And, today, as religion enters the mix of what it means to be an authentic Indonesian, the term pribumi itself has become more flexible. Under the original Dutch constructs of identity, those of Arab descent were considered non-pribumi, alongside the Chinese and Indian Indonesians.

But definitions shift, and now Islam is seen as a central tenant of what it means to be Indonesian by some of the country's more hardline nativists. So just like that Indonesians with Arab blood went from being an other, a non-pribumi, to being the ideal of what it means to be Indonesian.

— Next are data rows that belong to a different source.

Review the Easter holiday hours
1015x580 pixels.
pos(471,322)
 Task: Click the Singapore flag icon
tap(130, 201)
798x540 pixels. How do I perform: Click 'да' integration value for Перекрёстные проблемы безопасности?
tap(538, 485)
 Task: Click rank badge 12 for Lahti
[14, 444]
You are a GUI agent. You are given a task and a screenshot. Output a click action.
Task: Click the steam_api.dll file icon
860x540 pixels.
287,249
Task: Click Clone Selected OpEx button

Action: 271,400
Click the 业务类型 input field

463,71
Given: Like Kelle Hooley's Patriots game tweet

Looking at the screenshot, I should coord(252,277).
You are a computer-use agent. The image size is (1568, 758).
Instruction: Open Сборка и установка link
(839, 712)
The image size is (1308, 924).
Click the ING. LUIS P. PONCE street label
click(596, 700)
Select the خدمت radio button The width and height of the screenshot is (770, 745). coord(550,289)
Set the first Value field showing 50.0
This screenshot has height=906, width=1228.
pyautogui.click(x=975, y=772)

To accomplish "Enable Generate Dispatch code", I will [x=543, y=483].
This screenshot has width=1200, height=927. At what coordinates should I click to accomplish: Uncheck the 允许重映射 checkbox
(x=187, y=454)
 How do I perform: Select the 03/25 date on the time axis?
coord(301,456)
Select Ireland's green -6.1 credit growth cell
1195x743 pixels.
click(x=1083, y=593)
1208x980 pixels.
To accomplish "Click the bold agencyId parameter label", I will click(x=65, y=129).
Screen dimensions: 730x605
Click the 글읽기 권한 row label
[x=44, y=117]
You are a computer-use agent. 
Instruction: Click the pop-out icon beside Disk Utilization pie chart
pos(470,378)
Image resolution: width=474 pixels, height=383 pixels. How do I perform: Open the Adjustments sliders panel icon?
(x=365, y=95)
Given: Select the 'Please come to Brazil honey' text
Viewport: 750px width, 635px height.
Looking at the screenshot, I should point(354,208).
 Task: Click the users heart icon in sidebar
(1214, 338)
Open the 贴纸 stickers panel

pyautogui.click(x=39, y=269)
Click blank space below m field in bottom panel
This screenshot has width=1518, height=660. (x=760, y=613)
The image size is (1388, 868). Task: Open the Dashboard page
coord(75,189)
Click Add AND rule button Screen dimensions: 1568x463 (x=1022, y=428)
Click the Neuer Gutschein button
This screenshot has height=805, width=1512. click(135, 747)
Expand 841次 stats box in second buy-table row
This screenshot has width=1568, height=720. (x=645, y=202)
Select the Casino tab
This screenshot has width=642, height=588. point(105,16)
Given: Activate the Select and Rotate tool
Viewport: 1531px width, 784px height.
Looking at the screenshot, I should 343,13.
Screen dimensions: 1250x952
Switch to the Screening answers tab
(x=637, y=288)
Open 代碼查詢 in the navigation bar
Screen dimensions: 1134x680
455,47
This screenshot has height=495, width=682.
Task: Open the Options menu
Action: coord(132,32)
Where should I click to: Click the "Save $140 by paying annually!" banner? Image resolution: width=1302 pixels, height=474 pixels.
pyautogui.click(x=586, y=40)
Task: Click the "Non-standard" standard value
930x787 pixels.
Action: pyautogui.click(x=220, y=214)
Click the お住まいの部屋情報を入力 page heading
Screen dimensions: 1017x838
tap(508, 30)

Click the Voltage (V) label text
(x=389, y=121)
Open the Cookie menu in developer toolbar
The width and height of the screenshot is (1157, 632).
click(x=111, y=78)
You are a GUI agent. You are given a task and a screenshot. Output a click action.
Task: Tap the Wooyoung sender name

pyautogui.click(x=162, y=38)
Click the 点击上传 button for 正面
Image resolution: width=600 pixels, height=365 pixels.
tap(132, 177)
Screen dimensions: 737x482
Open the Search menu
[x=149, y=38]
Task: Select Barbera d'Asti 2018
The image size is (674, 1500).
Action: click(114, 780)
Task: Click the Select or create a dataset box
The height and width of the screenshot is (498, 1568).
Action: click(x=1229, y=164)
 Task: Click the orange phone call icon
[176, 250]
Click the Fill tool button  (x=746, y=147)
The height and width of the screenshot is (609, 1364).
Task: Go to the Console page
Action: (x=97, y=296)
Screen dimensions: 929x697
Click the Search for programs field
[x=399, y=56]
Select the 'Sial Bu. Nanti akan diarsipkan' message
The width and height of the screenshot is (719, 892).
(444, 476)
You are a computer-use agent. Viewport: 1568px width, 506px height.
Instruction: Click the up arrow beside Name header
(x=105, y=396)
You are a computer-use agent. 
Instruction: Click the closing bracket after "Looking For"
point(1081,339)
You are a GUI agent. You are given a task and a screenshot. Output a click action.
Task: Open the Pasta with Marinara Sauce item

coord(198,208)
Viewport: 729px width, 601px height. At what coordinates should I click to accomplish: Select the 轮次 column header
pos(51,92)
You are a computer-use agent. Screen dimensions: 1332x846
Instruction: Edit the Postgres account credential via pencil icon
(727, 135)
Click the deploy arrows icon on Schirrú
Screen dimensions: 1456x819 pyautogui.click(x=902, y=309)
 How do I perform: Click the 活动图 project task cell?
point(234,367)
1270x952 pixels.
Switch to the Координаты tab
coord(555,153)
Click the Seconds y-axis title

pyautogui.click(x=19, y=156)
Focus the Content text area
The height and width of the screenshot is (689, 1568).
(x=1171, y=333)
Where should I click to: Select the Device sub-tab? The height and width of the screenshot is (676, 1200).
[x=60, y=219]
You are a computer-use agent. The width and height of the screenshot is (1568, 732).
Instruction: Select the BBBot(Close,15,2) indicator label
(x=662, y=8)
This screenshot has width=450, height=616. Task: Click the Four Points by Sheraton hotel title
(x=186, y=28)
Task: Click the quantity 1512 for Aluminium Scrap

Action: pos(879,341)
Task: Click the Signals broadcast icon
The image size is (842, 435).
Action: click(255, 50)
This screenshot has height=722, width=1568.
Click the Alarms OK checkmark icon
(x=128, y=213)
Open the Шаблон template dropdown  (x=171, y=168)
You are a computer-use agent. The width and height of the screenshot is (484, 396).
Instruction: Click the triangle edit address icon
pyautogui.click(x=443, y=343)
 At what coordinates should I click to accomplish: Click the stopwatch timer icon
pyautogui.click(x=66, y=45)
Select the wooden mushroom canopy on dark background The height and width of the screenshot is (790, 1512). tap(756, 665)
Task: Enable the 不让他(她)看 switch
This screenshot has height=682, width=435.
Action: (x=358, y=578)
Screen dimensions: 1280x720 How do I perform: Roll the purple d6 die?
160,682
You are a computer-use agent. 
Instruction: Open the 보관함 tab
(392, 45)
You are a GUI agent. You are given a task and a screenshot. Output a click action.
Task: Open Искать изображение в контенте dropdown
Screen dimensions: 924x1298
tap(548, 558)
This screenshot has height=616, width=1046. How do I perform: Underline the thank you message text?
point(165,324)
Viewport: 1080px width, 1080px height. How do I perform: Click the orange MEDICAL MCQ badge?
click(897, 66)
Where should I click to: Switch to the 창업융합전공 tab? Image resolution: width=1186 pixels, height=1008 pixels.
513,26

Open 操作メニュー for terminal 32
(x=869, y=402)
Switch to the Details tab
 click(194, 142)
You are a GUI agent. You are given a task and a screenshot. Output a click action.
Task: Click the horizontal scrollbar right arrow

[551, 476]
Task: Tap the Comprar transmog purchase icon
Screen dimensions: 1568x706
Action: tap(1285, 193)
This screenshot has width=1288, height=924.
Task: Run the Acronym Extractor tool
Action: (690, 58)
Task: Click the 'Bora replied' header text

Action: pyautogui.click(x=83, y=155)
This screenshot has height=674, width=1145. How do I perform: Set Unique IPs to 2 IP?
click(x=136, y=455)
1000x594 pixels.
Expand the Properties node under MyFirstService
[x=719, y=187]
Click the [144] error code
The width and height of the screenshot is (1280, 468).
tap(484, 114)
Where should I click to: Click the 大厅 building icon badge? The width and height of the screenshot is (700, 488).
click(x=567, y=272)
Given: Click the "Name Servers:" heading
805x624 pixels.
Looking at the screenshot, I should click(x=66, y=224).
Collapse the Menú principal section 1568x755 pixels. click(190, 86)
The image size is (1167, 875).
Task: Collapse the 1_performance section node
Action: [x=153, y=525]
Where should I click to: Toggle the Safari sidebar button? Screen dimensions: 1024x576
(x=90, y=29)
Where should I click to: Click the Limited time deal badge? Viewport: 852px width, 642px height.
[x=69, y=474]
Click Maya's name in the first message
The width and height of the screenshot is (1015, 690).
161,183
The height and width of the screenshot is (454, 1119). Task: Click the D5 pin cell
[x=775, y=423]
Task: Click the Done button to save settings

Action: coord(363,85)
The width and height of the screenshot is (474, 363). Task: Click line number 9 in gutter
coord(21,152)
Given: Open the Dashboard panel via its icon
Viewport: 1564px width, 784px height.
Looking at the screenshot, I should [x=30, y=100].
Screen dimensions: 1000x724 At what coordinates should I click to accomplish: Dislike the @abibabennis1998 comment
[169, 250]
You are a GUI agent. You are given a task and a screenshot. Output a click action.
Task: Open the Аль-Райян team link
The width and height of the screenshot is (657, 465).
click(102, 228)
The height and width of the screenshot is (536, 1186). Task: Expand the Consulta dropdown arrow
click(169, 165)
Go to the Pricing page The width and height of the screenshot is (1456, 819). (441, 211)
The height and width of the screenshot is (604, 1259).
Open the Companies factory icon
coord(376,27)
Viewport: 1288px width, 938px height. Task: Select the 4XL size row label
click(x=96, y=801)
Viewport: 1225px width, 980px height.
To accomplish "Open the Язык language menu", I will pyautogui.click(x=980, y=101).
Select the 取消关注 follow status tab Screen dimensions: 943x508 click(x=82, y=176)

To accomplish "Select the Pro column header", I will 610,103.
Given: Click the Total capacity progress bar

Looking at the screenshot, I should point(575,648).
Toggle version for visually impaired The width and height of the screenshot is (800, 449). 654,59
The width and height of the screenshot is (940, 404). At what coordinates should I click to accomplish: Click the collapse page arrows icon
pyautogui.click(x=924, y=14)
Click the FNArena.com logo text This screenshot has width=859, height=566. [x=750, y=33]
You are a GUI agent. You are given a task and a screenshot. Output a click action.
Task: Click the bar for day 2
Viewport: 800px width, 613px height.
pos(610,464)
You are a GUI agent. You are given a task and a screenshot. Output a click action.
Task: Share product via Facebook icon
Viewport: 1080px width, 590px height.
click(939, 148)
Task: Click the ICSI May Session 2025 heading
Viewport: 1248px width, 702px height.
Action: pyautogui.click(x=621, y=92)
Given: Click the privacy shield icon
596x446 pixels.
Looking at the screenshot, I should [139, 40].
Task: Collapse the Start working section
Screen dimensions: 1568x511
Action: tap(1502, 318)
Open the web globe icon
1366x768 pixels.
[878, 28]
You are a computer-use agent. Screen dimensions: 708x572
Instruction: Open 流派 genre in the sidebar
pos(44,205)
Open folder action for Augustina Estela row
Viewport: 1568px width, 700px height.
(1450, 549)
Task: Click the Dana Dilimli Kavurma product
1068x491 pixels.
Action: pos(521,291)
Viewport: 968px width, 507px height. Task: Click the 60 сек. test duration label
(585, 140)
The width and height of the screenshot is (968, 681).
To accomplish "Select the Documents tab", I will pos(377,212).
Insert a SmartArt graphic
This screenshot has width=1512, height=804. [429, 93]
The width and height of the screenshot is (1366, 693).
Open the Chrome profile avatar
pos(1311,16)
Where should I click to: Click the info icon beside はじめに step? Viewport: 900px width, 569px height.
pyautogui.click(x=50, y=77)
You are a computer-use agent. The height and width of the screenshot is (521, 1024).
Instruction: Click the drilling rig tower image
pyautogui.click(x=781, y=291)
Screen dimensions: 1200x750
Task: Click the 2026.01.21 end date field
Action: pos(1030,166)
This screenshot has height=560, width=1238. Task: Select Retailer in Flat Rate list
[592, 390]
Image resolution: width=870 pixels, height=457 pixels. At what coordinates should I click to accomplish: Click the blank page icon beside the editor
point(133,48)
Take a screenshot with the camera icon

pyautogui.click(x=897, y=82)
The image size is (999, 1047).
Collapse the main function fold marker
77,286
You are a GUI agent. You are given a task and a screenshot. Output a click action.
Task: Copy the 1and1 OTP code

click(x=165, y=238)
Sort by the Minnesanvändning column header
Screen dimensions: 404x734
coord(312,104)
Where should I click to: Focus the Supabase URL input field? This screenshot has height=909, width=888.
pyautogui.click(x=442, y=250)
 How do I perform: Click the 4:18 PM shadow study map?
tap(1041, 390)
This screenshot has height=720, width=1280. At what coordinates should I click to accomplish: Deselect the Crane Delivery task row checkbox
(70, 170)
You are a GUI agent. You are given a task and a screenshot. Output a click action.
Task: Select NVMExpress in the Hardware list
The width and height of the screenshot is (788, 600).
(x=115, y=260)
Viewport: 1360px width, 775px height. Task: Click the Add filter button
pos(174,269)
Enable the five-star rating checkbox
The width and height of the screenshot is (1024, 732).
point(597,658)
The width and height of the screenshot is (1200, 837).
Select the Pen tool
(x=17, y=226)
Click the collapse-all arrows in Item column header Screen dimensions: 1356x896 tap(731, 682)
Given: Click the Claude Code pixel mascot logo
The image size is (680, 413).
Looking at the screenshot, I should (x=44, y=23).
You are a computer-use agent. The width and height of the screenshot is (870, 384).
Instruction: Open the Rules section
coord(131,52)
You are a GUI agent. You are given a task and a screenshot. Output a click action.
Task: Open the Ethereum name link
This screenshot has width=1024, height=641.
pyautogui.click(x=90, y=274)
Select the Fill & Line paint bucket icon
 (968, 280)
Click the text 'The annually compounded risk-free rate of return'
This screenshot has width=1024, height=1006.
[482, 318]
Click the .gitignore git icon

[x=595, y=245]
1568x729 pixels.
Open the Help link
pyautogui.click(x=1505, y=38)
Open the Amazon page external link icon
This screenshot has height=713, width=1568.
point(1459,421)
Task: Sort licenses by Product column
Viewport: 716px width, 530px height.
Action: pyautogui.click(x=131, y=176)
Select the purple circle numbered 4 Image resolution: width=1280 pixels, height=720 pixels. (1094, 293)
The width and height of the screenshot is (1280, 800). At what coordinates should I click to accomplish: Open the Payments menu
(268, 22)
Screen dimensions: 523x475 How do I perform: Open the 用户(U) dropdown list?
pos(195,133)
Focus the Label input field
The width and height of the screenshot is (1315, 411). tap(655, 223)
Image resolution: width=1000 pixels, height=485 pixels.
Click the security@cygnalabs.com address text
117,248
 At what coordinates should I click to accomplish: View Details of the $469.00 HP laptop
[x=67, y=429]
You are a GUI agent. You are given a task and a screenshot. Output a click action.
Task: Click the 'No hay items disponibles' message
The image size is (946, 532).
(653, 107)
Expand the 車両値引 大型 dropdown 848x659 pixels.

"Now there's this tendency to make religion something that can be sold as a political commodity," said Lailatul. "That's why those of Arab descent who used to be alienated just like those of Chinese descent are now not only considered pribumi, but also the ideal prototype. It's like if you have Arab blood, you're more Islamic than others. You're more pribumi."

Indonesians of Arab descent share a religion with much of Indonesia's indigenous population. Those of Chinese and Indian descent don't—a fact that makes them outsiders while pulling those with Arab blood closer to the center.

Ben Sohib, a writer and an Indonesian of Arab descent, told VICE that he thinks the terms pribumi and non-pribumi are no longer relevant in modern Indonesia. The term rose to popularity when it was re-appropriated from colonial rulers to describe something that was proudly Indonesian. But then it became politicized and wrapped up in layers of religion, ethnicity, and power.

"Right now I see that term used as a political issue, especially in identity politics," Ben told me. "It's weird the term is making a comeback. In other words, we're going backwards as a nation."

I started this journey wondering what it mean to be pribumi. Now I'm unsure if it means anything concrete at all. The term is something that's malleable, something based on both our colonial history, our rise as a nation, and the racism that continues to persist today. So what did I learn? Am I pribumi or not? I can only answer that with another question: Is anyone?